Im Pharmabereich können beachtliche Risiken für Mensch, Tier und Umwelt entstehen, wenn in geschlossenen Systemen (Laboratorien, Produktionsanlagen) mit pathogenen Mikroorganismen gearbeitet wird, wobei auch gentechnische Verfahren eingesetzt werden können. Die Sicherheit soll namentlich durch das Epidemiengesetz, die Einschliessungsverordnung und die Arbeitnehmerschutzverordnung SAMV gewährleistet werden.

Die SAG befasst sich nur am Rande mit den Entwicklungen der Gentechnik im Pharmabereich, beobachtet aber den Umgang mit Tieren in der Pharmaindustrie (siehe: Tiere in der Medizin und Würde der Kreatur).
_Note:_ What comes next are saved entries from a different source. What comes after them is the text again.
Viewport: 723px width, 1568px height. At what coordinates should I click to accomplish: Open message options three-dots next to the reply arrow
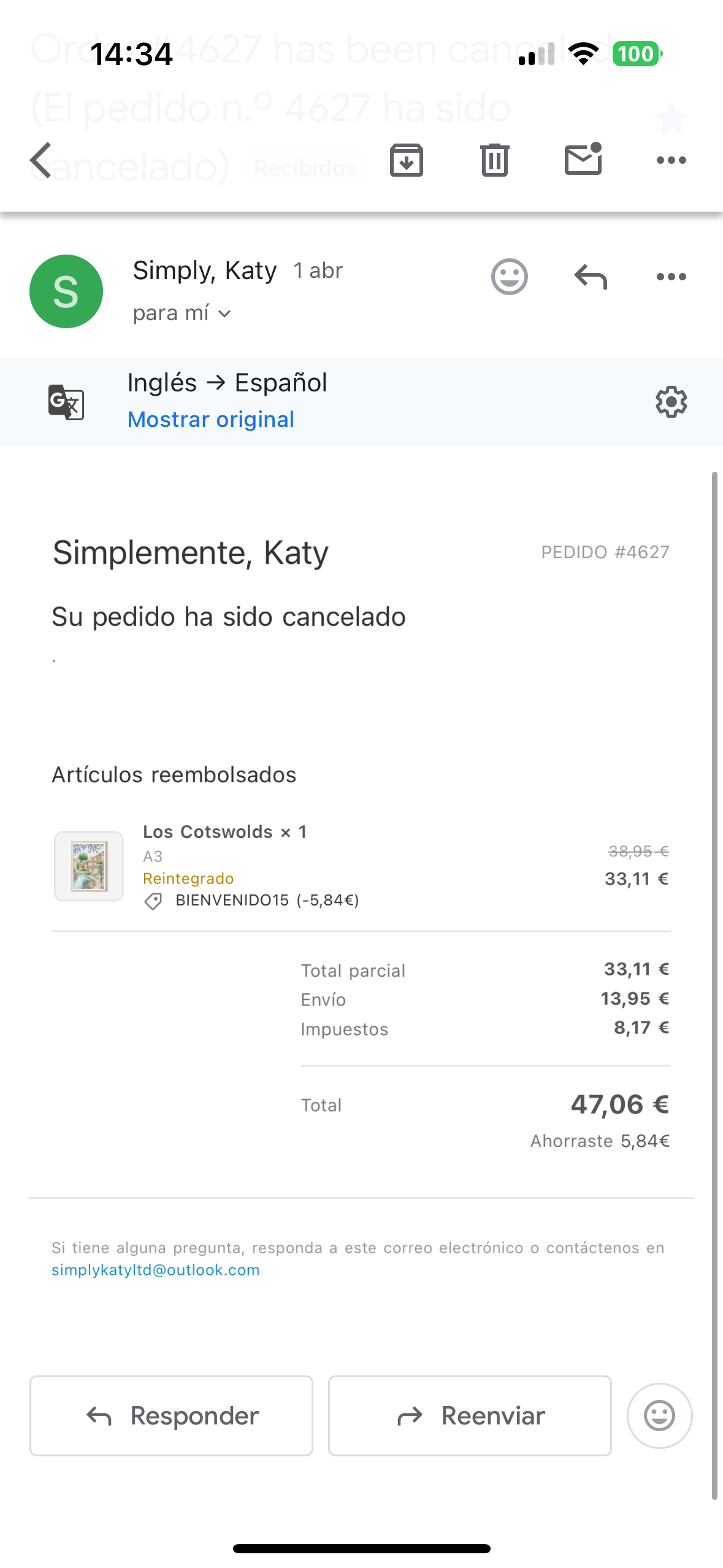pos(671,277)
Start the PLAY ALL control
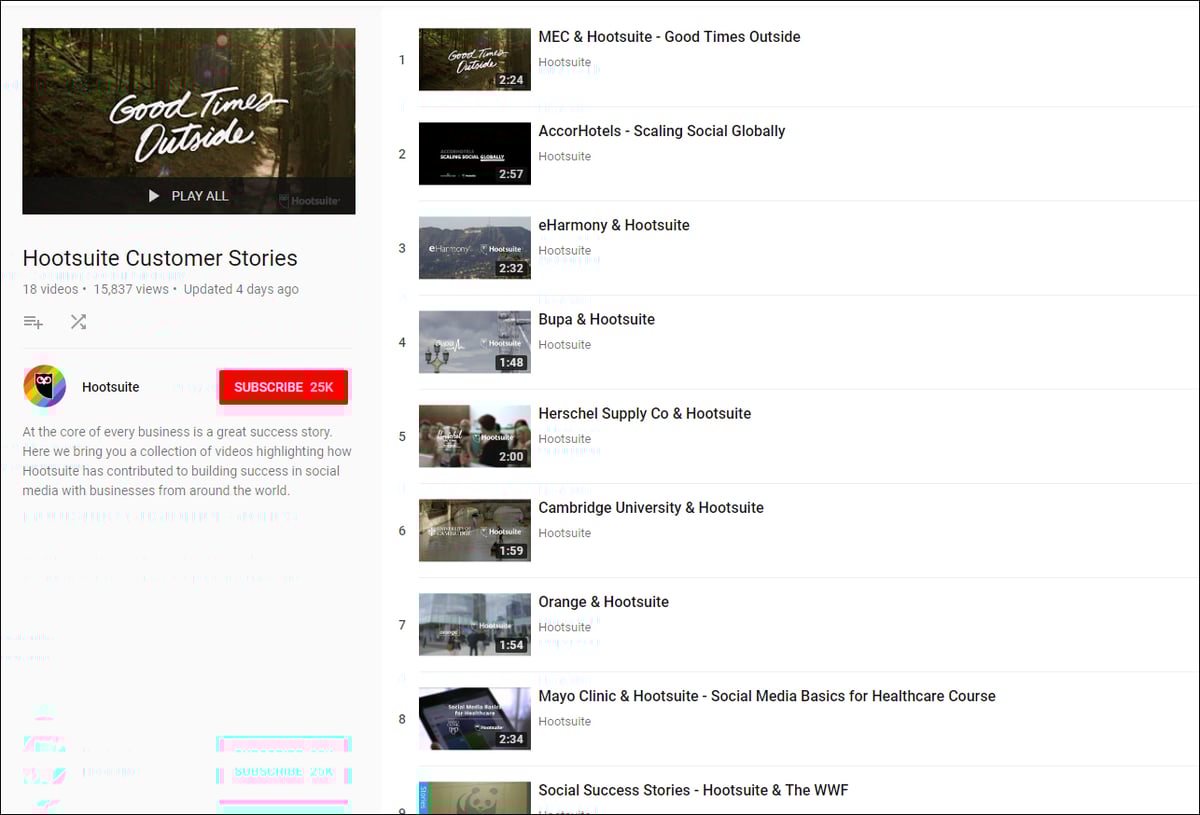This screenshot has height=815, width=1200. pyautogui.click(x=187, y=196)
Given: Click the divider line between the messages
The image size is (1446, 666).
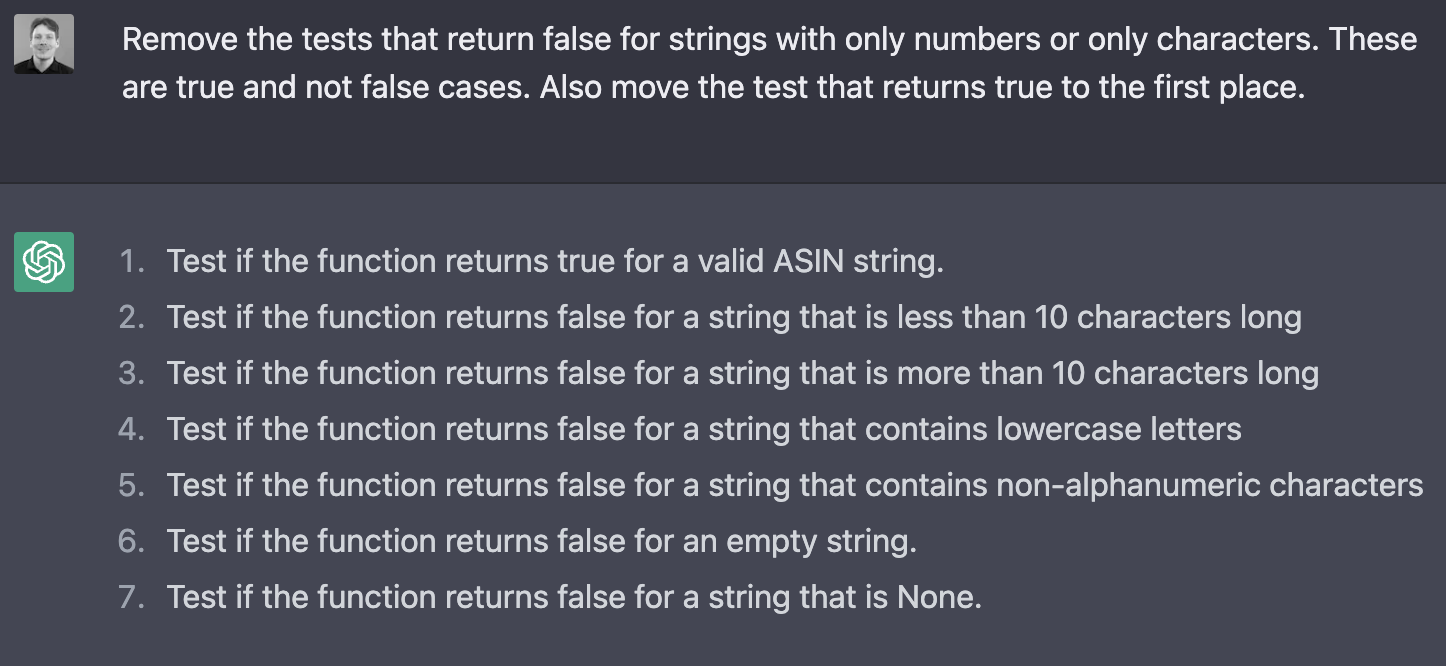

Die Gentechnik kommt im Pharmasektor in unterschiedlichen Bereichen zum Einsatz, so beispielsweise:
- Produktion von rekombinanten Pharmaka und Impfstoffen in geschlossenen Produktionsanlagen
- Produktion transgener Tiere für die Gewinnung von Wirkstoffen (Gene Pharming; siehe: Nutztiere)
- Produktion transgener Pflanzen für die Gewinnung von Wirkstoffen (siehe: Pharmacrops)
- Grundlagenforschung zu Krankheiten (unter anderem mit transgenen Tieren als Krankheitsmodelle (siehe Tiere Medizin; siehe auch Humangenetik).
Die Bedeutung und der Marktanteil von gentechnisch hergestellten Medikamenten in der Medizin nehmen stetig zu. Seit der zweiten Hälfte der 1990er-Jahre ist der Einsatz von gentechnisch hergestellten Produkten im Verhältnis zum Gesamtmarkt überdurchschnittlich stark gewachsen. Im Jahr 2008 wurden rund zehnmal mehr Medikamente aus biotechnologischer Herstellung abgegeben als noch vor zehn Jahren. Ihr Wert zu Fabrikabgabepreisen betrug 593 Millionen Franken.
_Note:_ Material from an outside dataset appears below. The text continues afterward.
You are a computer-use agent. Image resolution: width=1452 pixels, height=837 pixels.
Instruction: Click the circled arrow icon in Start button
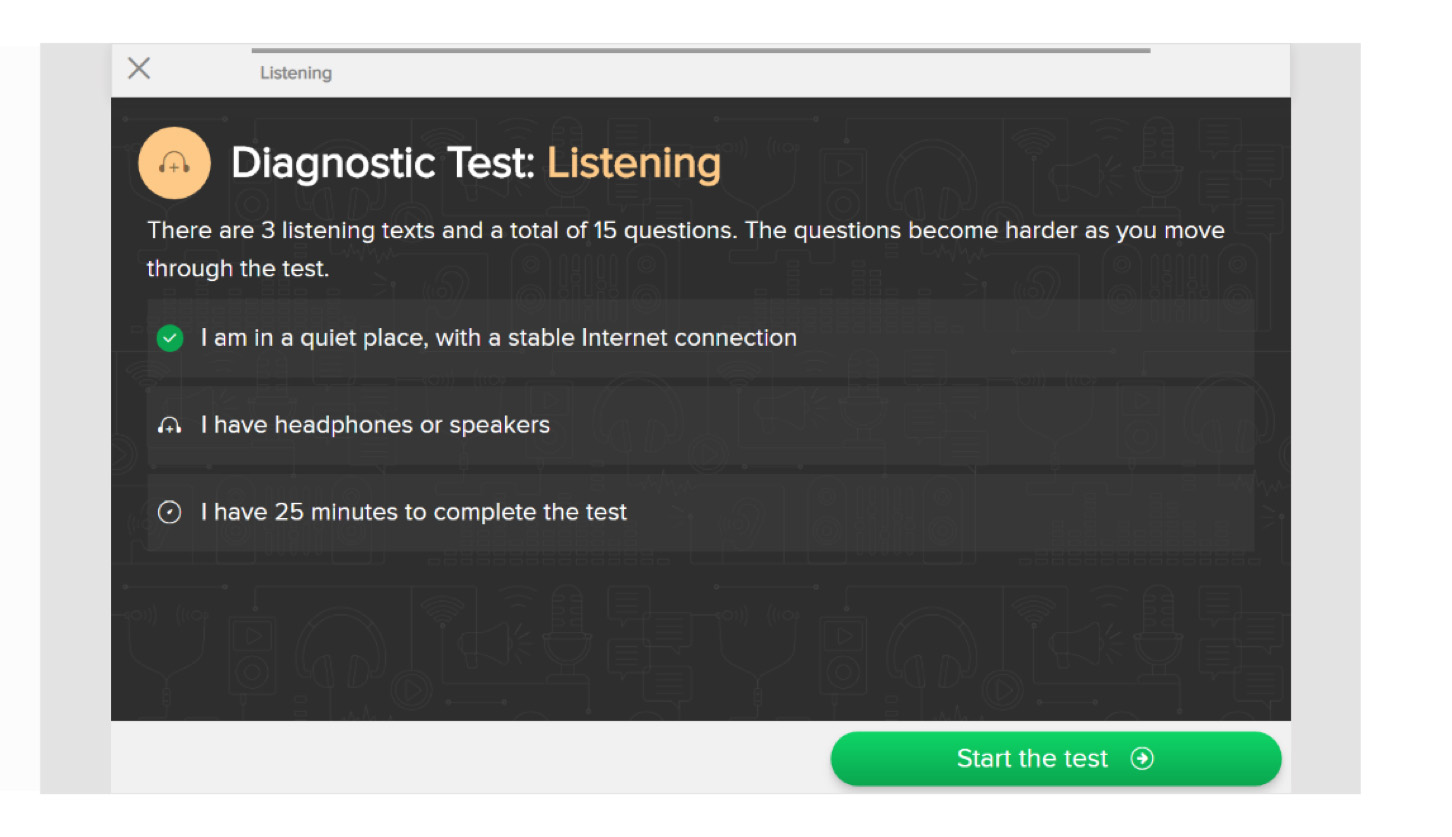coord(1142,759)

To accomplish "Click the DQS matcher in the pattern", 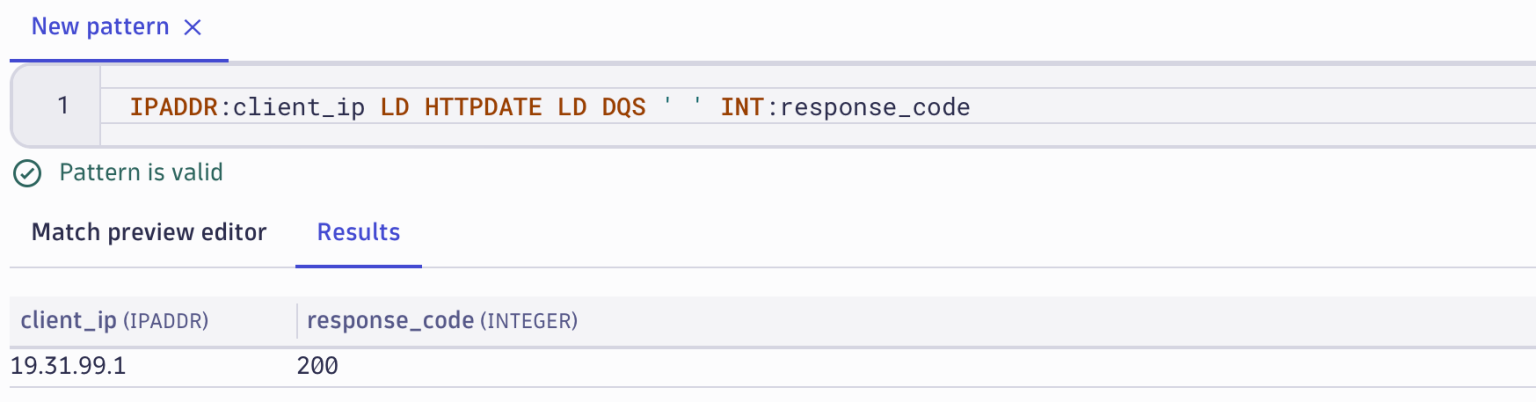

Laut dem Biotech-Report 2012 ist der gesamte Schweizer Branchenumsatz im Jahre 2011 im Vergleich zu 2010 von 9,3 auf 8,7 Milliarden Franken gesunken.

Rekombinante Pharmaka

Swissmedic gibt eine Übersicht über in der Schweiz zugelassene Arzneimittel, die mittels Gentechnik hergestellt wurden oder die gentechnisch veränderte Organismen (GVO) enthalten.

In Deutschland waren im Jahr 2012 146 Arzneimittel mit 109 gentechnisch hergestellten Wirkstoffen zugelassen. Diese rekombinanten Medikamente machen mit rund 4,7 Mrd. Euro bereits 16% des Arzneimittelumsatzes in Deutschland aus.
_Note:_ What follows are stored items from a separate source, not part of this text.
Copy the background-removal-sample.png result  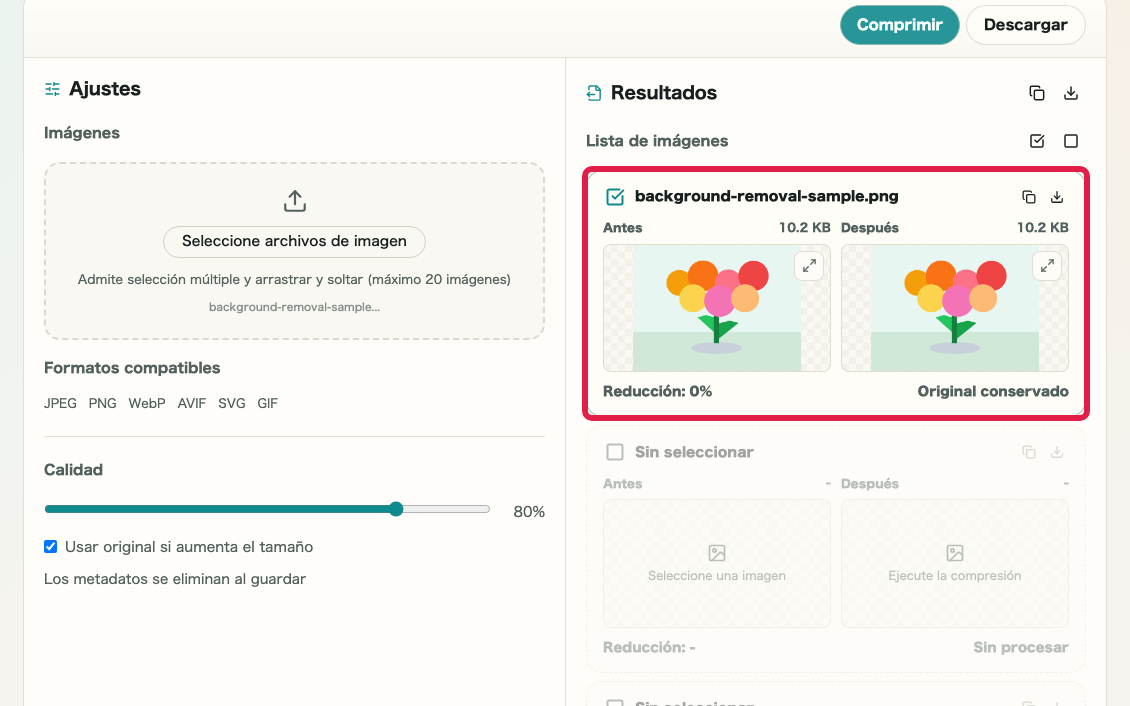1028,197
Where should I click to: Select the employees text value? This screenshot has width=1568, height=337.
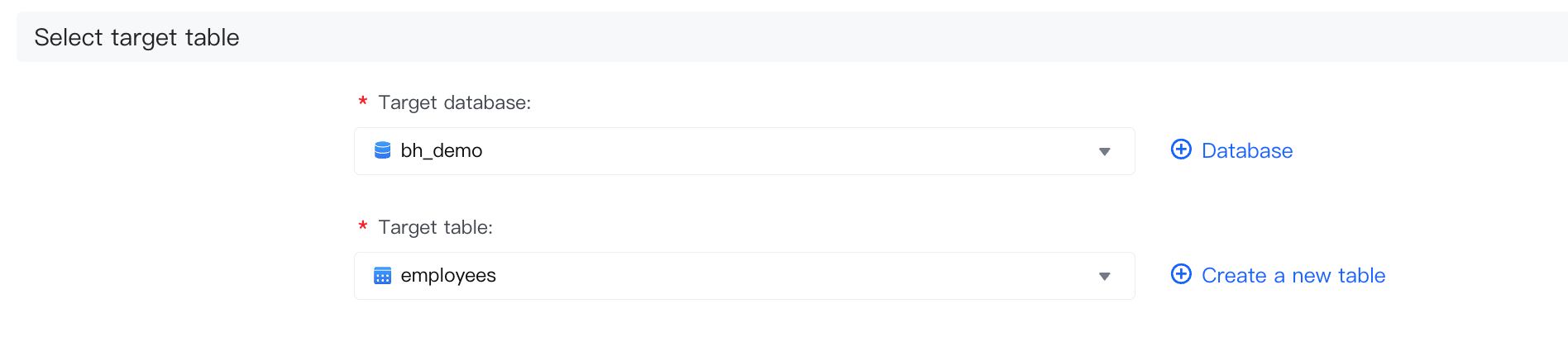click(448, 275)
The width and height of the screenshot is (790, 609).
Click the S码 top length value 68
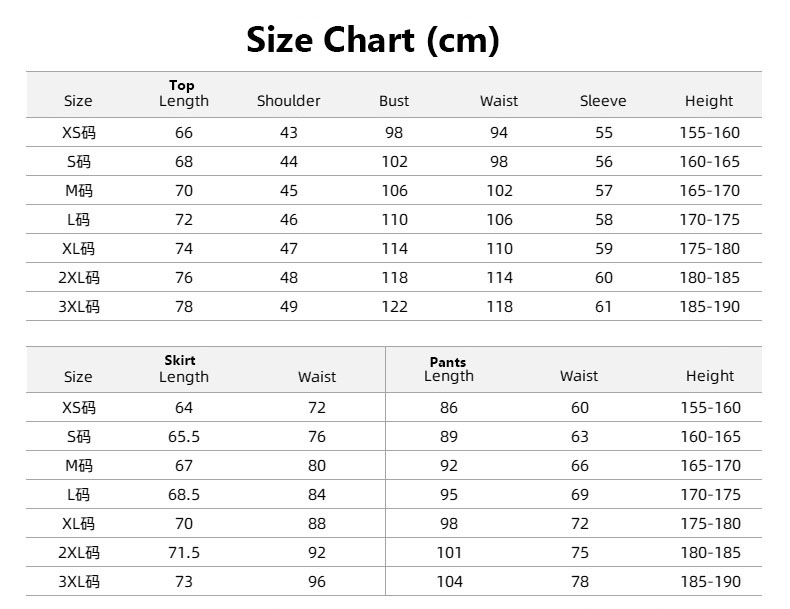coord(184,162)
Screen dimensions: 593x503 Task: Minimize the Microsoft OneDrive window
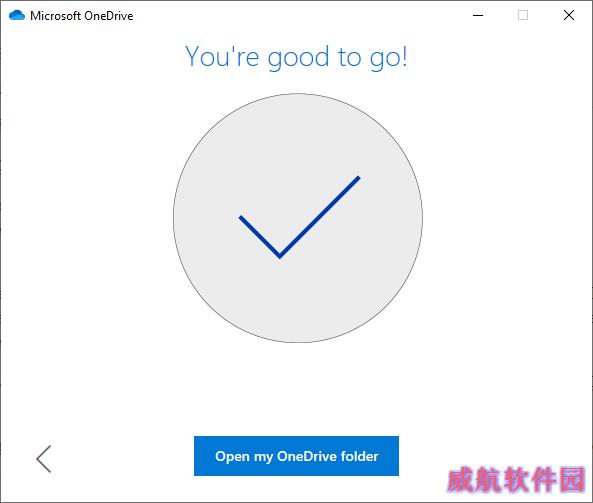478,16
Forschung: Umgang mit Pathogenen

In der pharmazeutischen Forschung wird auch mit krankheitserregenden Mikroorganismen umgegangen. Mit dem Erlass der Einschliessungsverordnung wurden Listen von Organismen (Viren, Pilze, Bakterien und Parasiten) und ihre Zuordnung zu biologischen Sicherheitssystemen publiziert.